**What the task requires**
Render the lines of the entries as a Markdown table with the columns "Row" and "Line," starting at the line that contains "is (1026, 733)." and ending at the end of the entries, omitting blank lines and leaving out the pictures.

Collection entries

------------------------------------------------

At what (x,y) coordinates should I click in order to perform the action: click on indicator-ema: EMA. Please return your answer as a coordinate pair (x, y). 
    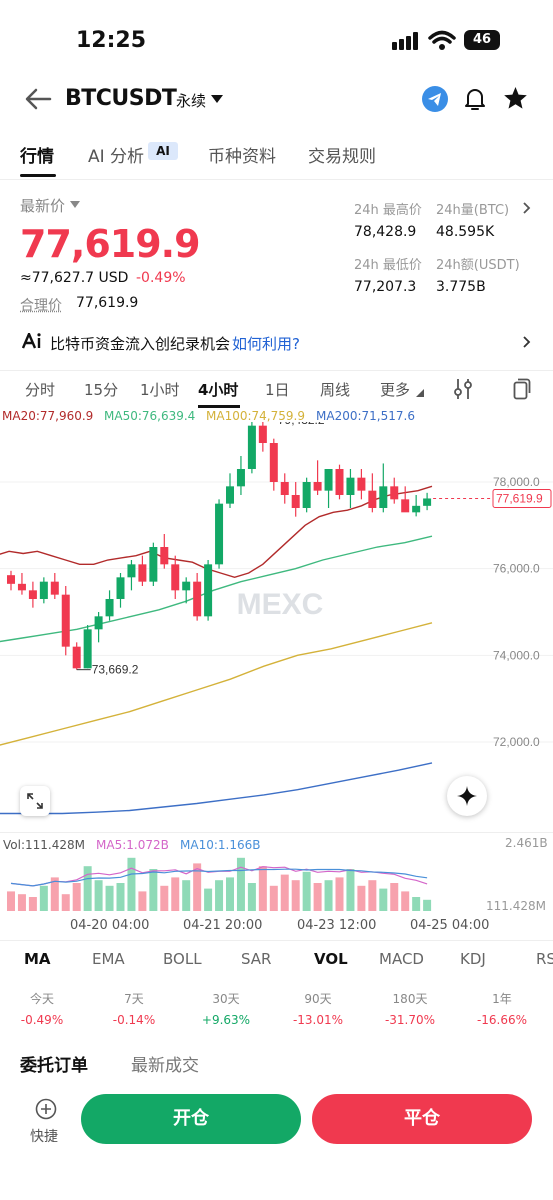
    Looking at the image, I should click on (108, 959).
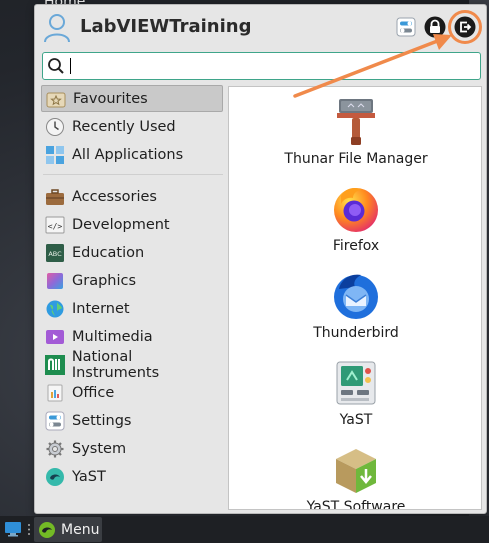 This screenshot has height=543, width=489. I want to click on ni-logo-icon, so click(55, 365).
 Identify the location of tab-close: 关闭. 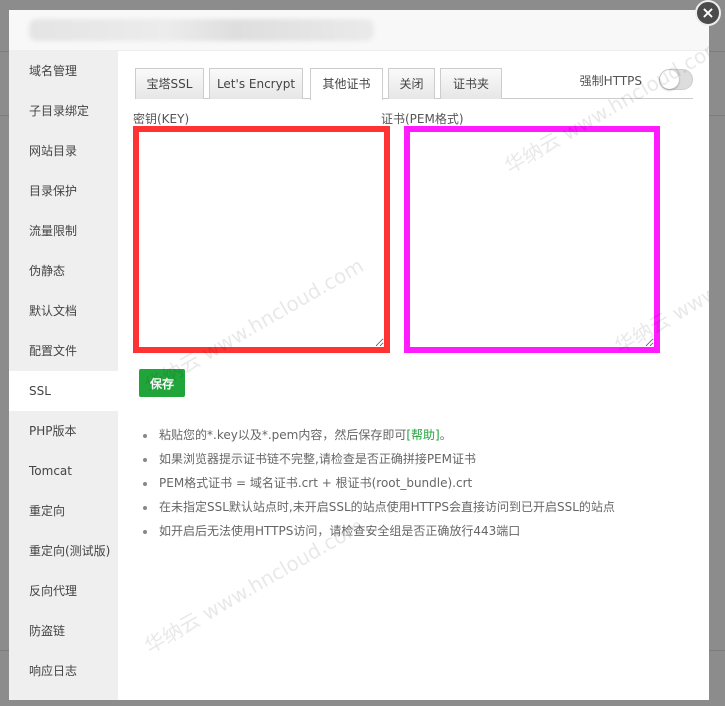
(412, 84).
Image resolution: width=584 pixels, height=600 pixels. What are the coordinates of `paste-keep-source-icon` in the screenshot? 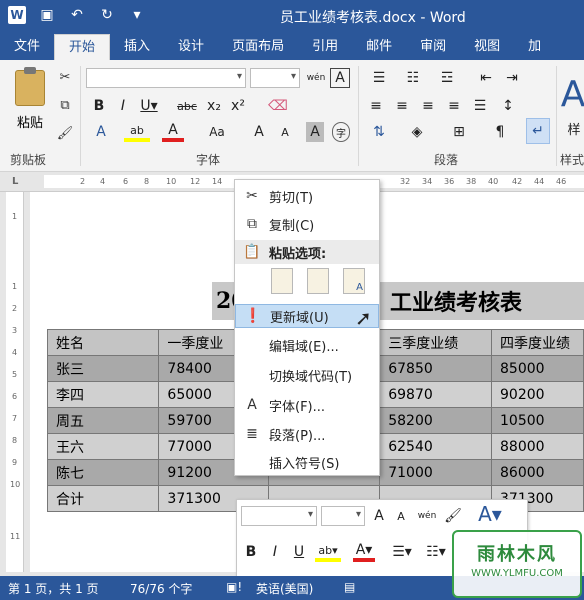 It's located at (282, 281).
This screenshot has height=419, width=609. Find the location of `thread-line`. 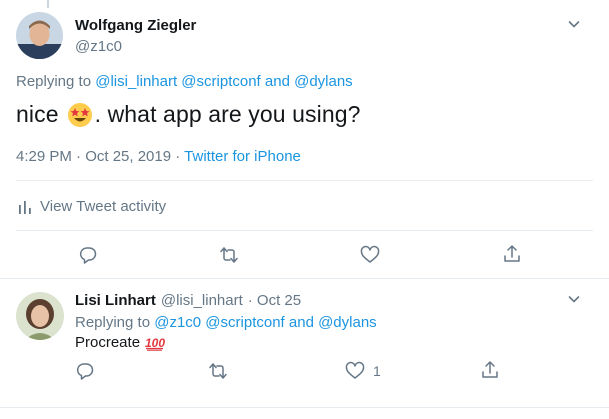

thread-line is located at coordinates (48, 4).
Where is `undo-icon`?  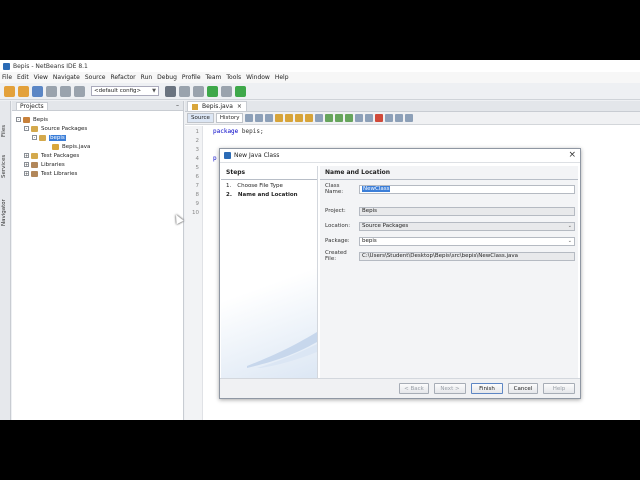 undo-icon is located at coordinates (66, 91).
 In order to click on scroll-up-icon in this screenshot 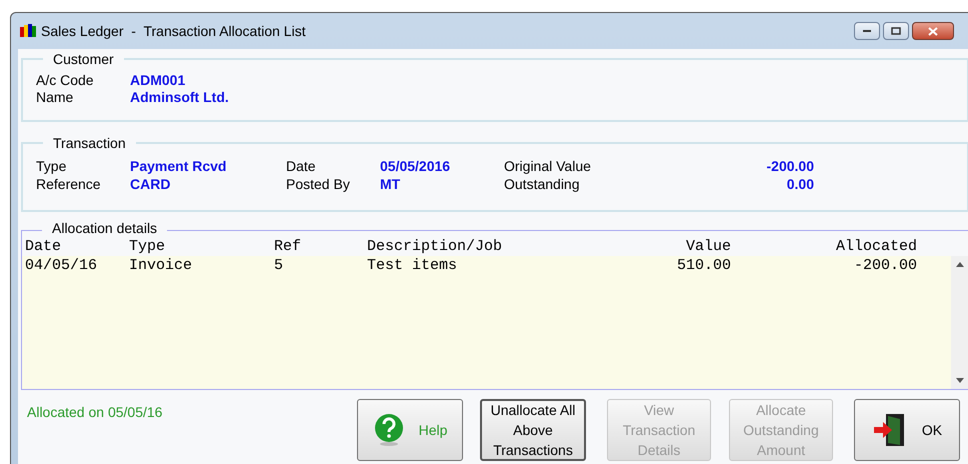, I will do `click(960, 264)`.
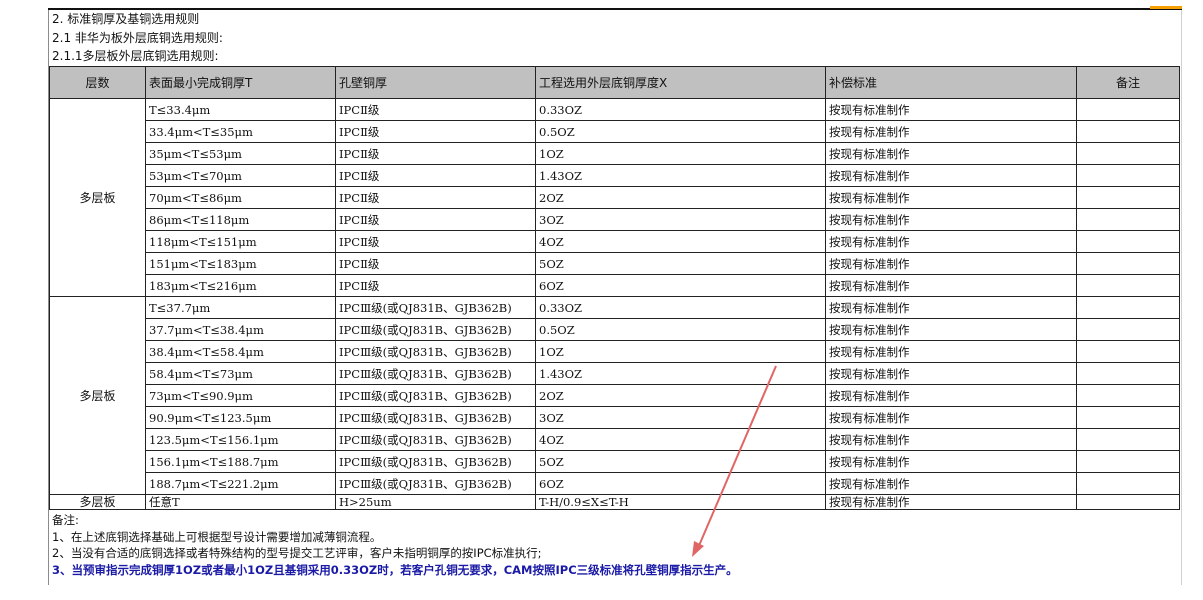 This screenshot has width=1203, height=600. What do you see at coordinates (680, 242) in the screenshot?
I see `cell-base-copper: 4OZ` at bounding box center [680, 242].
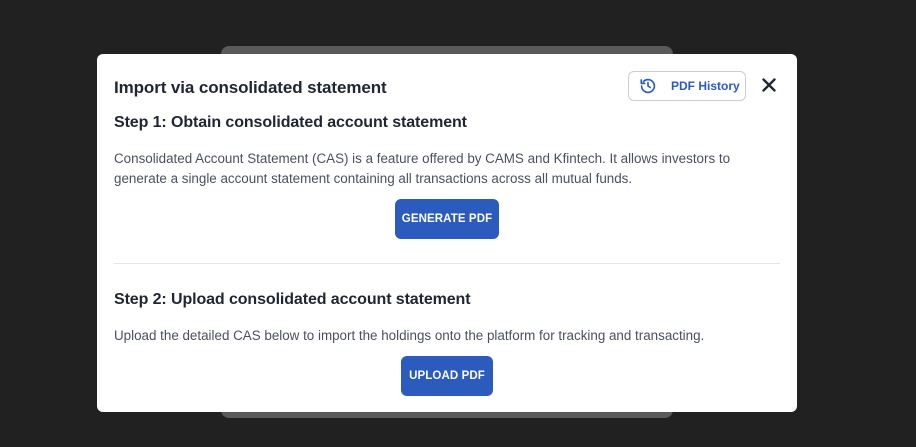 Image resolution: width=916 pixels, height=447 pixels. I want to click on upload-pdf-button: UPLOAD PDF, so click(447, 376).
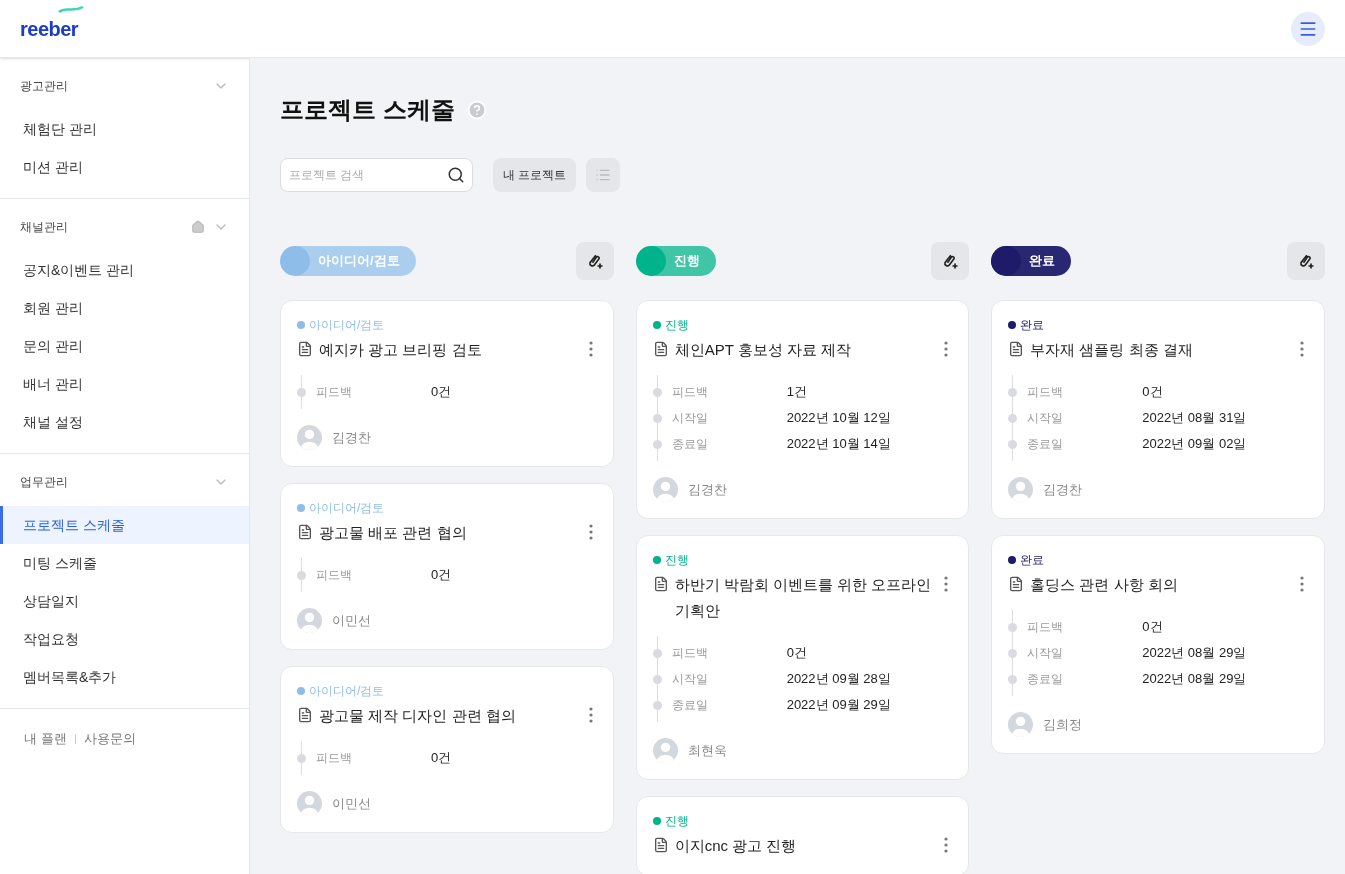 The height and width of the screenshot is (874, 1345). Describe the element at coordinates (376, 175) in the screenshot. I see `search-field: 프로젝트 검색` at that location.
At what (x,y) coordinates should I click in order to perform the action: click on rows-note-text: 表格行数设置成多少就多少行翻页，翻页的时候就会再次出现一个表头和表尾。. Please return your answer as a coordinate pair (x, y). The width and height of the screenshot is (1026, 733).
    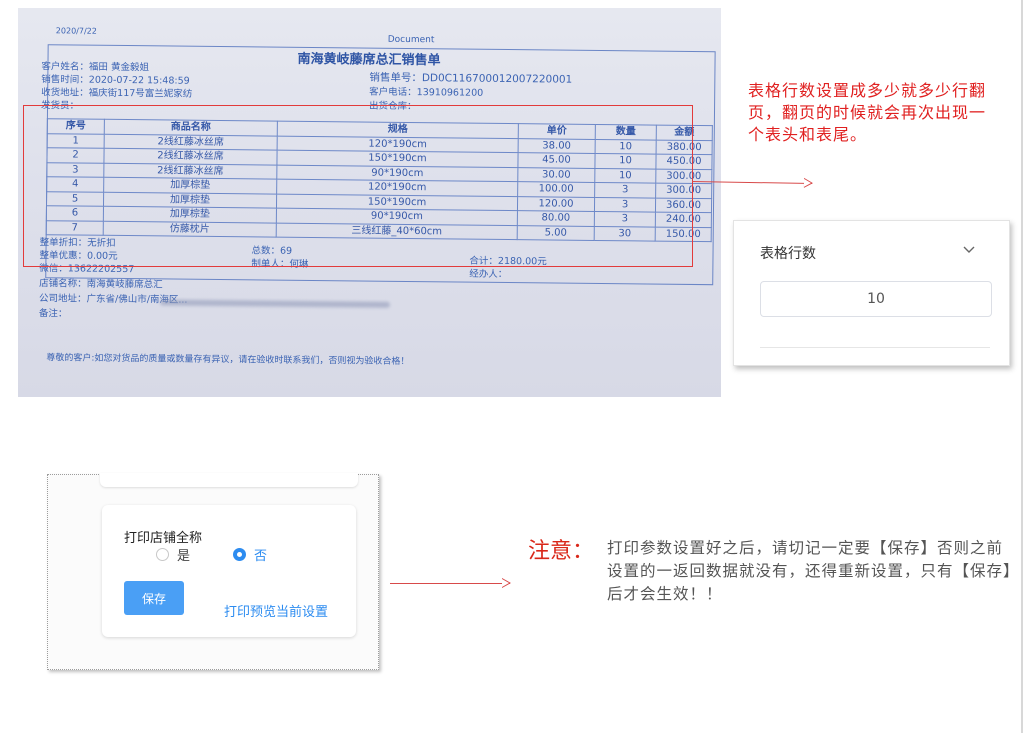
    Looking at the image, I should click on (868, 112).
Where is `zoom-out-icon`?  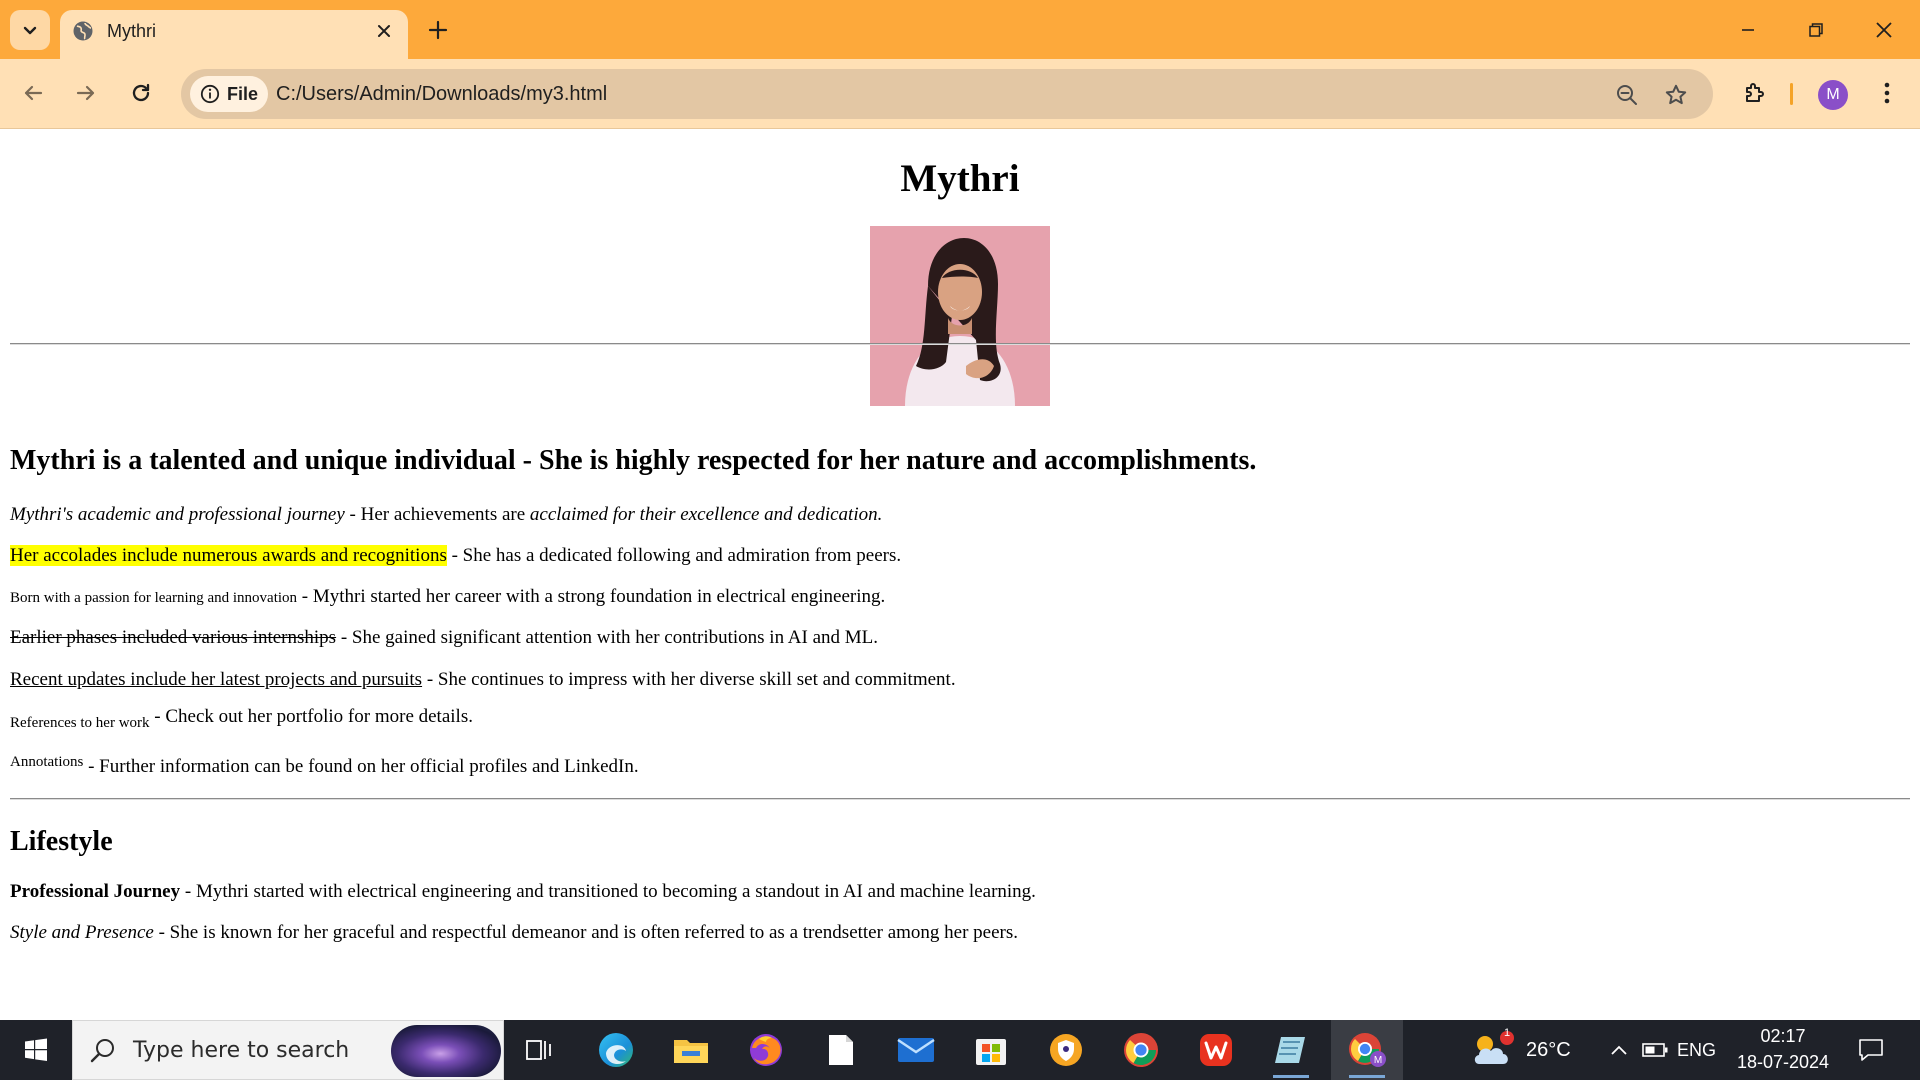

------------------------------------------------

**Solution to the exercise**
| Row | Line |
|---|---|
| 1 | At what (x,y) coordinates should I click in order to perform the action: click on rows-note-text: 表格行数设置成多少就多少行翻页，翻页的时候就会再次出现一个表头和表尾。. Please return your answer as a coordinate pair (x, y). The width and height of the screenshot is (1026, 733). |
| 2 |     Looking at the image, I should click on (868, 112). |
| 3 | Where is `zoom-out-icon`?   |